### Passage provided
•••

THE RIGHT SORT OF MAN introduces Iris, a former intelligence operative, and Gwen, a widow with a six-year-old son, who open a marriage bureau in 1946 London. I zipped through the first three books, then eagerly awaited the fourth, THE UNKEPT WOMAN. I loved the premise, the characters, the period detail, the witty dialogue!

But who was the woman writing these terrific books? I'd never heard of Allison Montclair. With good reason, as you will see!

 



How Alan Became Allison

 

by Alan Gordon, AKA Allison Montclair

 

Writing, in part, is about ego. As much as we might delude ourselves into thinking we are artists, craftspeople, or merely professionals fulfilling the voracious and unstoppable needs of our readers, there still lies that joyous kick from seeing our name emblazoned across the front cover. And yes, it’s still better with a tangible book in our hands because we know all of the effort from different people it took to produce that precious object just so we could have our name writ large on the front.

But what happens when the book is yours, but the name isn’t? What’s in a name? I found this out unexpectedly when I began writing the Sparks and Bainbridge series. My first series, the Fools’ Guild mysteries, was very much my own creature, and I loved the researching, the writing, and the ultimate glory of declaring myself an author, or [insert food-providing real-life profession]/author on my taxes. When that series came to an end, I wrote other books, stories, and even musicals with varying degrees of success, but enough to justify doing it all.

 Then, out of the blue, Keith Kahla, my editor from St. Martin’s Minotaur, invited me to lunch. I should have been suspicious immediately, but a chance to catch up and, more importantly, free food overcame those suspicions immediately. He had come across a book about a London marriage bureau founded by two women before WWII, and thought it would be a good setting for a mystery series, and that I would be a good fit for it.

 I liked the idea, and wrote a chapter on spec, along with my ideas for Iris and Gwen, the main characters, and the shift of the period to post-war London, an era that I thought would be more interesting. I wanted each of my protagonists to have been traumatized by the war in some fashion, so that the founding of this agency would also be a way for them to reinforce and rescue each other.

I sent it in. A few days later, my agent called and said they loved it. And, he added, they want you to use a pseudonym.

I hadn’t expected that. I was nonplussed. The joy of acceptance was intermingled with the stomping of my ego. But it was quickly resolved by the answer to a simple question: Do I want to be published? The answer was yes, of course. So it didn’t matter what name was on the cover, because the work was all mine.

•••

### Provided records

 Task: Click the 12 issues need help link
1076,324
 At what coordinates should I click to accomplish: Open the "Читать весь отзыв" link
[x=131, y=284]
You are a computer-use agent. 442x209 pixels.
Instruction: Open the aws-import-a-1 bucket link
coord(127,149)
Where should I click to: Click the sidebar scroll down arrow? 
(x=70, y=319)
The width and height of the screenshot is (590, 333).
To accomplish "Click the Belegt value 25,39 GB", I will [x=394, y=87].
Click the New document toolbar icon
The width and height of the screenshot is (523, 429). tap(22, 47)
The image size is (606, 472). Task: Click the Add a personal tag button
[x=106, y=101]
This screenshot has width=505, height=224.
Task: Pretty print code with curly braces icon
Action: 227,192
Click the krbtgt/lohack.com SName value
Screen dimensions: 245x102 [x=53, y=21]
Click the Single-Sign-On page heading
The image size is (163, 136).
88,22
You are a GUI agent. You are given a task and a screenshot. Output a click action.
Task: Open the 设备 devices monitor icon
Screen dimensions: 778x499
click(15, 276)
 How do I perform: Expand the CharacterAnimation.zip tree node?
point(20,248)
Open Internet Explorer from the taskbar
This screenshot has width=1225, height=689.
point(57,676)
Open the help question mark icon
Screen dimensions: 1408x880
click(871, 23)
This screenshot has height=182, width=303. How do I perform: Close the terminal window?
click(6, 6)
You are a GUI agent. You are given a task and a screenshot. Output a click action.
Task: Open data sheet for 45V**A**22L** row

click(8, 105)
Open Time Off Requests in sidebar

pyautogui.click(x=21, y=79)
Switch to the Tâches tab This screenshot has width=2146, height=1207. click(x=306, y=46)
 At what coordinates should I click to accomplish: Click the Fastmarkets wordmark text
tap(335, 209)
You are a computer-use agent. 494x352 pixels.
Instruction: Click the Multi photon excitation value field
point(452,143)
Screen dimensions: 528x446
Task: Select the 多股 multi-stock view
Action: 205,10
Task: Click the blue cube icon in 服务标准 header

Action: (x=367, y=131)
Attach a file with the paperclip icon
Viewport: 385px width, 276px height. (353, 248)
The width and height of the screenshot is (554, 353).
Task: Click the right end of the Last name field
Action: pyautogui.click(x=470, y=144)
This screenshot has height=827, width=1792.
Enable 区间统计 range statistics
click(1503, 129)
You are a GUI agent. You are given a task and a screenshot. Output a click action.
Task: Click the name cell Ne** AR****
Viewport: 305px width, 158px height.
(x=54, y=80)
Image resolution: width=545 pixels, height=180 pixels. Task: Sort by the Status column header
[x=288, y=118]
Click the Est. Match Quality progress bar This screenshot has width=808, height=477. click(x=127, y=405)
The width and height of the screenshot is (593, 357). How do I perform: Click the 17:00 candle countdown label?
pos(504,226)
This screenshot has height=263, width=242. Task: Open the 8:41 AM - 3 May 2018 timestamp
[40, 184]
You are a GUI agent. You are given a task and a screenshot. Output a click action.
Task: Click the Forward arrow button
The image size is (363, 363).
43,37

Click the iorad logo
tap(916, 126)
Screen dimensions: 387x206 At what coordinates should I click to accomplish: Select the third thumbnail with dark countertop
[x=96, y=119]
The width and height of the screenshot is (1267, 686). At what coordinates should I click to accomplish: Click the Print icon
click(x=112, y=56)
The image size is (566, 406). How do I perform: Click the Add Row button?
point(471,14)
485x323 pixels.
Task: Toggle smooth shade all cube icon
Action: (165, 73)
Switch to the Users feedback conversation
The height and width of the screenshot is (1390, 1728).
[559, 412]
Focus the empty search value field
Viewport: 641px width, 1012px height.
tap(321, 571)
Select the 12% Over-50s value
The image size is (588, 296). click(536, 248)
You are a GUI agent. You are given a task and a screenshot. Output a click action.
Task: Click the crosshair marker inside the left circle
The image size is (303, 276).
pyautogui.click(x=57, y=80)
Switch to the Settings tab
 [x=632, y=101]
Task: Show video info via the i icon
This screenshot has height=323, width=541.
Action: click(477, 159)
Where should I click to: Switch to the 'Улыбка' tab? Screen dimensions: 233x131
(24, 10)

•••

### Aim of the task
Retype the piece on writing under a pseudonym from "I liked the" up to and including "rescue each other.".

### Exercise output
I liked the idea, and wrote a chapter on spec, along with my ideas for Iris and Gwen, the main characters, and the shift of the period to post-war London, an era that I thought would be more interesting. I wanted each of my protagonists to have been traumatized by the war in some fashion, so that the founding of this agency would also be a way for them to reinforce and rescue each other.